-
Notifications
You must be signed in to change notification settings - Fork 4
RAGControl.cs
suncloudsmoon edited this page Dec 8, 2024
·
1 revision
This file defines a custom Windows Forms user control named RAGControl
within the TextForge
namespace. The control is designed to handle operations related to indexing PDF files and managing their content for retrieval-augmented generation (RAG) tasks. It integrates with various libraries for PDF processing, vector database operations, and interaction with Microsoft Word documents.
-
CHUNK_LEN: A constant integer representing the length of chunks into which PDF content is split during indexing. It's derived from token counts using
CommonUtils.TokensToCharCount(256)
.
- RAGControl(): The constructor for the user control. It initializes components and sets up event handlers for loading the control and initializing its bindings.
- AddButton_Click(object sender, EventArgs e): Handles the click event for adding PDF files.

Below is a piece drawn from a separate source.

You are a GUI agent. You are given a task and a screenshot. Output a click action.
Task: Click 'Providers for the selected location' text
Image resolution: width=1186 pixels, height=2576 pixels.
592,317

It opens a file dialog to select PDFs, adds them to a list, and initiates the indexing process.
- RemoveButton_Click(object sender, EventArgs e): Handles the click event for removing selected documents from the list.

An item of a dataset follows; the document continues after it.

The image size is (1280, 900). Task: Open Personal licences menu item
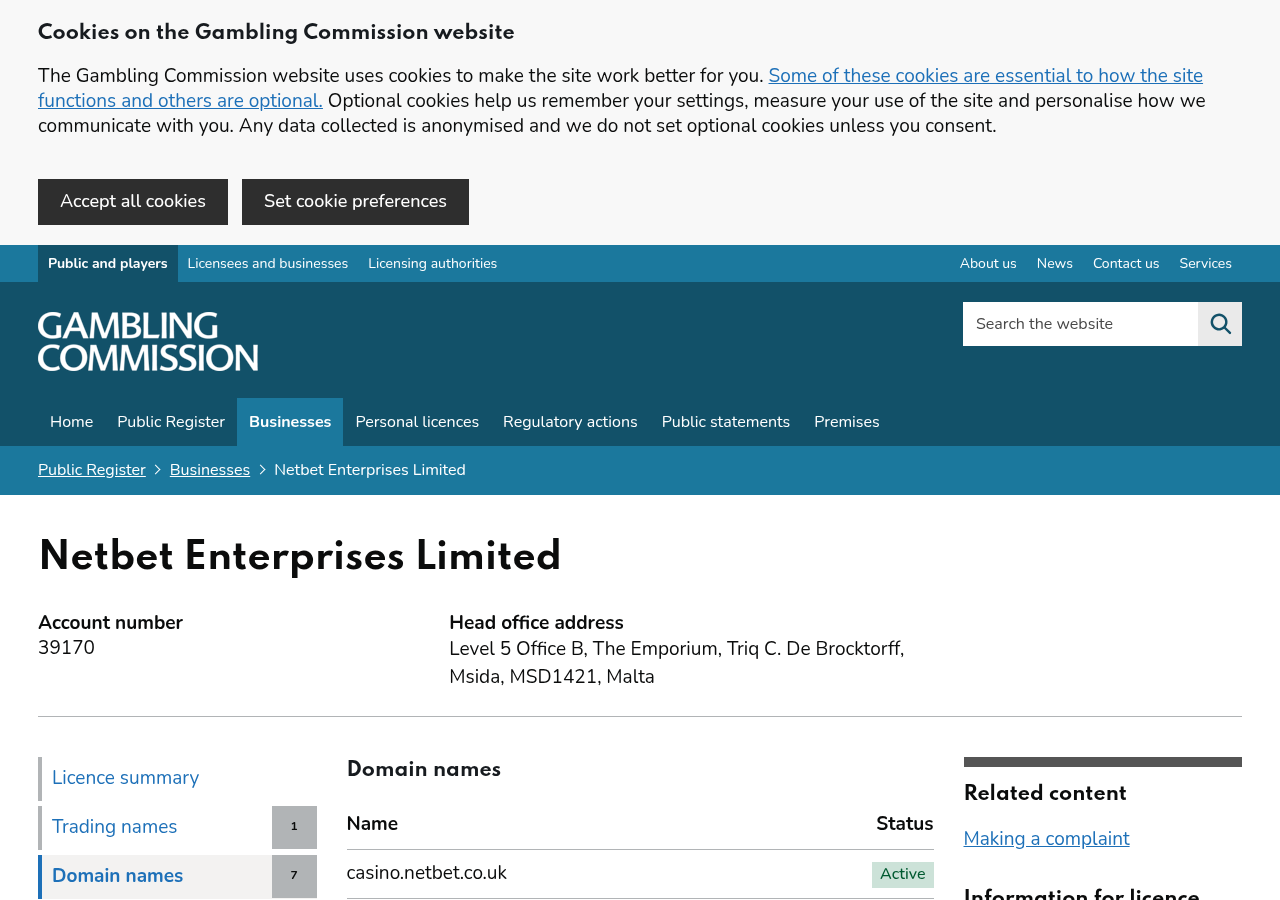click(417, 422)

- FileListBox_KeyDown(object sender, KeyEventArgs e): Handles key down events on the file list box, allowing deletion of selected documents via the Delete key.
- FileListBox_MouseMove(object sender, MouseEventArgs e): Updates a tooltip to show the full path of the PDF file when the user hovers over an item in the file list box.
- GetRAGContext(string query, int maxTokens): Retrieves contextually relevant information from the indexed documents based on a given query, limiting the response to a specified number of tokens.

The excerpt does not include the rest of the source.